#### Excerpted records ####

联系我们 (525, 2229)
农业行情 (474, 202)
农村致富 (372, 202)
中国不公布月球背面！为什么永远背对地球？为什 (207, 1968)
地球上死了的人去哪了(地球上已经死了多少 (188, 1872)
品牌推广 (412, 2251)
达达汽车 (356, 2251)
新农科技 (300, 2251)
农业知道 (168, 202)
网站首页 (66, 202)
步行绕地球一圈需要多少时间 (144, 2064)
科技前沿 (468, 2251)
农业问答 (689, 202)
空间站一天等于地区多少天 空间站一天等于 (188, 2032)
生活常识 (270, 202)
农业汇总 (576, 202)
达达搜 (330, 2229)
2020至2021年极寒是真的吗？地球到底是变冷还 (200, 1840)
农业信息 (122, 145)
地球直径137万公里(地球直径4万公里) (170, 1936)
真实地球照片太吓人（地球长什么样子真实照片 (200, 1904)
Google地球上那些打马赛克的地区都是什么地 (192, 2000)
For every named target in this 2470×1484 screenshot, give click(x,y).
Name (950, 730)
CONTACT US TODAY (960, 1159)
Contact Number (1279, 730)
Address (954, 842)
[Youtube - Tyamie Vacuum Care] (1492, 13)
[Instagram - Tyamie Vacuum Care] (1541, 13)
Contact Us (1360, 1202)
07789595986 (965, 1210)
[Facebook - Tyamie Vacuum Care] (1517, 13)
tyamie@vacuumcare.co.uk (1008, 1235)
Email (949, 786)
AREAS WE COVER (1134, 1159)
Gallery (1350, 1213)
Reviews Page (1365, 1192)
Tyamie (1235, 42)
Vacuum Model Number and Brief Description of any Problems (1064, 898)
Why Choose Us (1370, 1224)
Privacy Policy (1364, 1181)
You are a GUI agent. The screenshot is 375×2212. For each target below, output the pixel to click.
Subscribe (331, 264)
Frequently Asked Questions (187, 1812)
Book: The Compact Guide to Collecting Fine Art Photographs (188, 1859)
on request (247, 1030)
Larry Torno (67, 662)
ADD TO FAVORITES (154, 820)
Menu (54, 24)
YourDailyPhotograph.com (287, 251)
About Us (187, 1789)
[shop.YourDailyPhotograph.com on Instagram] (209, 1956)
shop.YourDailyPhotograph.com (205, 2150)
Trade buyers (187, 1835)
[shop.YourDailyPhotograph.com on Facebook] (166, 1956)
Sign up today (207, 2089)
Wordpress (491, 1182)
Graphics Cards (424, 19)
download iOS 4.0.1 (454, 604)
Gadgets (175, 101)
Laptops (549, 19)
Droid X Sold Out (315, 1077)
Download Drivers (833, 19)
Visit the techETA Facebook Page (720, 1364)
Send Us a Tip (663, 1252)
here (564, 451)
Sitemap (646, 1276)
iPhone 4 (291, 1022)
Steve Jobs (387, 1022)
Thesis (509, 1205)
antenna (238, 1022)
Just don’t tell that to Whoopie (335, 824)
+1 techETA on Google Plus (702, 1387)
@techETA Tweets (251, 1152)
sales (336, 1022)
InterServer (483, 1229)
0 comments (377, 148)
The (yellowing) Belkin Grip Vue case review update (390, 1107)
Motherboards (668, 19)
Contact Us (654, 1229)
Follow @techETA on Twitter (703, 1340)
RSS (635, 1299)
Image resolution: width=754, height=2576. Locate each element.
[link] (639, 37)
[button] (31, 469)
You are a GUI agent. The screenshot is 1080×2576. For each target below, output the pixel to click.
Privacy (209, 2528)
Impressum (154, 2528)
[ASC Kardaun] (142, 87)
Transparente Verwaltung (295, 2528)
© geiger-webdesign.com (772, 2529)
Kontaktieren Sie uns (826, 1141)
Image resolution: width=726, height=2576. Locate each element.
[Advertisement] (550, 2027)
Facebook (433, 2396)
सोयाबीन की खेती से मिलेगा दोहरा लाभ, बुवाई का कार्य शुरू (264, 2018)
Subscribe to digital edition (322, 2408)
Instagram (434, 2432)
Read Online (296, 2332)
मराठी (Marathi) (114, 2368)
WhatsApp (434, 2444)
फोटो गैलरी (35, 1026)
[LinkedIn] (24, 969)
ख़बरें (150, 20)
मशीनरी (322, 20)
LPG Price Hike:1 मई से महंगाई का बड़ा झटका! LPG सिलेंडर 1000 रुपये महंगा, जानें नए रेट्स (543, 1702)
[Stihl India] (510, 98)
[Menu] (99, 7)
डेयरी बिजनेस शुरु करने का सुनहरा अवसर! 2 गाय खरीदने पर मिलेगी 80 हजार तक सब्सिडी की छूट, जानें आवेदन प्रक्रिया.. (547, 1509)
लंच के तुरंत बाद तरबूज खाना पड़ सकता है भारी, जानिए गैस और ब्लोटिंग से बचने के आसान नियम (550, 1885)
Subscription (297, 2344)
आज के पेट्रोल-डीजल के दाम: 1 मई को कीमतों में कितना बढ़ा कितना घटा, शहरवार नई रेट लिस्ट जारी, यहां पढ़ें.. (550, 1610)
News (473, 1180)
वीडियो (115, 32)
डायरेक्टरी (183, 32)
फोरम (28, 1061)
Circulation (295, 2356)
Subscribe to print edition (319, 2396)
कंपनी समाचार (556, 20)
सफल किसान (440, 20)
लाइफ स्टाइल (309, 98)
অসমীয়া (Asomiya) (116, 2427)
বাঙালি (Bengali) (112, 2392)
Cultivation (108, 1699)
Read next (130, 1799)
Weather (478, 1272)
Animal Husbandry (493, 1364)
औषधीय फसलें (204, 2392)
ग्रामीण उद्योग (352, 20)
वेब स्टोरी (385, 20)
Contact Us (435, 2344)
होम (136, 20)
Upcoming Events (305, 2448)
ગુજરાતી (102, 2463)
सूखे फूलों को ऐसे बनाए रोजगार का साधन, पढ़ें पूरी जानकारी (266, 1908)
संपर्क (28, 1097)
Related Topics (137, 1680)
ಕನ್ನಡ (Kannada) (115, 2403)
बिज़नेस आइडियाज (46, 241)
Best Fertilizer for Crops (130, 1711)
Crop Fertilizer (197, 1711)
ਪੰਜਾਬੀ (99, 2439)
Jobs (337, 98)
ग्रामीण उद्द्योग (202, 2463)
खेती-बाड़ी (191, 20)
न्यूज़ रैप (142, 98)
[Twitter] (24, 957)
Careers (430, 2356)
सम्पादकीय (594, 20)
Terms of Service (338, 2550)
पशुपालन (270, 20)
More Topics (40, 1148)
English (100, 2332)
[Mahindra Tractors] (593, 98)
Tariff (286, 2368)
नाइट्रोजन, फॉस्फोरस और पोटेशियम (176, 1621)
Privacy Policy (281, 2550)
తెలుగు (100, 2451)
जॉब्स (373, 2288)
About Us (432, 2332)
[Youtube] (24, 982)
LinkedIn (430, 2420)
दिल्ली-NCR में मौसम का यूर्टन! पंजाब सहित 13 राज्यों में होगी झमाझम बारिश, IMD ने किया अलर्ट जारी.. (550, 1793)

####

__To do__. Take the lines above from the one containing "Privacy Policy (1364, 1181)" to the one containing "ADD TO FAVORITES (154, 820)" and retype them exactly, both ends included, with nothing added.

__Response__.
Privacy Policy (1364, 1181)
You are a GUI agent. The screenshot is 375×2212. For each target below, output the pixel to click.
Subscribe (331, 264)
Frequently Asked Questions (187, 1812)
Book: The Compact Guide to Collecting Fine Art Photographs (188, 1859)
on request (247, 1030)
Larry Torno (67, 662)
ADD TO FAVORITES (154, 820)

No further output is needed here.